¿Qué pedirían sus pulmones para Navidad?
Escrito por Dr. Darío Ayala Médico generalConsultas: 2208-1189 y 7888-5321realmadriddario@hotmail.comDomingo, 21 diciembre 2008 00:00
¿Alguna vez en un momento de ocio, de relax total, se habrá puesto a pensar si en verdad somos agradecidos con nuestros órganos vitales, como son los riñones, el corazón, el hígado, el cerebro o los pulmones tomando en cuenta que ellos están dispuestos a servirnos el 100% siempre y cuando los cuidemos?
El aparato respiratorio, indispensable para la vida es uno de los más afectados a escala mundial. Desde que nacemos todos en general nos vemos afectados por los gases emanados por los vehículos automotores y el humo expedido por las fábricas. Quienes nacieron en el área suburbana o en su defecto en el hogar en donde se criaron era cotidiano cocinar con leña tienen más probabilidades de adolecer de problemas respiratorios. Si además de esto usted en su ambiente laboral inhala polvo o irritantes químicos, agregado al daño al ecosistema, o si tomó la errónea decisión de aprender el hábito del tabaco, es sedentario y obeso definitivamente sus pulmones tendrán mucho que reclamarle y obviamente tarde o temprano le pasarán la factura a su cuerpo.
Los pulmones tienen como función primordial el transportar oxígeno al torrente sanguíneo y a las células de nuestro organismo. Aproximadamente respiramos 25,000 veces al día, lastimosamente no todo el aire que entra a nuestros pulmones es puro, lo cual termina afectando el buen desempeño del aparato respiratorio.
La capacidad pulmonar depende de la edad, el peso y el sexo; oscila entre 4,000-6,000 cm³. Las mujeres suelen tener alrededor del 20%-25 % más baja la capacidad pulmonar, debido al menor tamaño de la caja torácica.
Solo en Estados Unidos más de 30 millones de personas adolecen de enfermedades pulmonares.
Según el National Institutes of Health (NIH), el humo del tabaco y otros contaminantes provocan la liberación de químicos en los pulmones que dañan con el paso del tiempo las paredes de los alvéolos, lo que provoca que los pulmones sean incapaces de llenarse con aire fresco, lo cual afecta el suministro de oxígeno al cuerpo.
enfermedades crónicas como el enfisema pulmonar, la bronquitis, EPOC, el asma, son solo algunos ejemplos de lo que cualquier persona puede llegar a adolecer si no se cuida los pulmones de una manera apropiada.

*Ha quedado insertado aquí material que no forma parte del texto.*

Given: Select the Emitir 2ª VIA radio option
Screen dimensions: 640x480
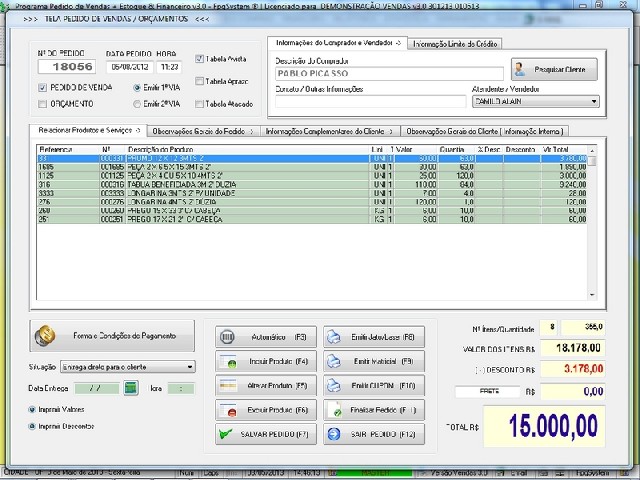Looking at the screenshot, I should 137,103.
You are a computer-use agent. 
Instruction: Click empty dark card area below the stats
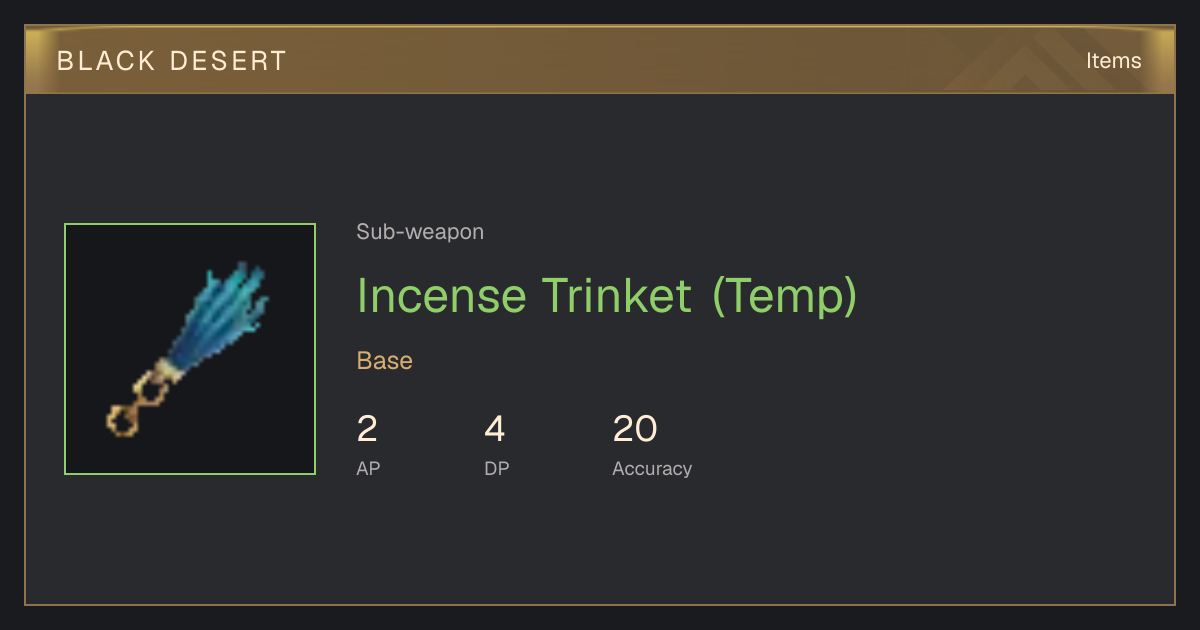[600, 545]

Las enfermedades pulmonares causan la muerte no sin antes afectar la calidad de vida.
Estamos en Navidad y más de alguno tomará la excusa de encender un cigarrillo para reventar sus “cuetes”, contaminando los pulmones no solo con el humo del cigarrillo, sino también con la pólvora; es más, el humo de la pólvora tarda aproximadamente tres semanas en ser eliminada del organismo.
No es posible que aún existan padres de familia que cometan el abuso de fumar dentro de una habitación habiendo menores de edad presentes y no solo por el ejemplo, sino por lo perjudicial que es.

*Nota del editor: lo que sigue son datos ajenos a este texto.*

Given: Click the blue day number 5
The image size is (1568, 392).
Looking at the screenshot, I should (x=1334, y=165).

Ganar-ganar es una frase común en la mercadotecnia, pero usted no le puede exigir salud a sus pulmones si no los trata como ellos se merecen.
Probablemente poco se pueda hacer por la contaminación del medio ambiente, pero cada uno de nosotros tenemos la responsabilidad moral de hacer algo por ello, como evitar quemas o reforestando.
Una meta para el próximo año debería de ser brindarle a sus pulmones aire fresco, libre de tabaco, ejercicio constante y un chequeo médico periódico. Si sus pulmones hablaran... se lo agradecerían. Feliz Navidad.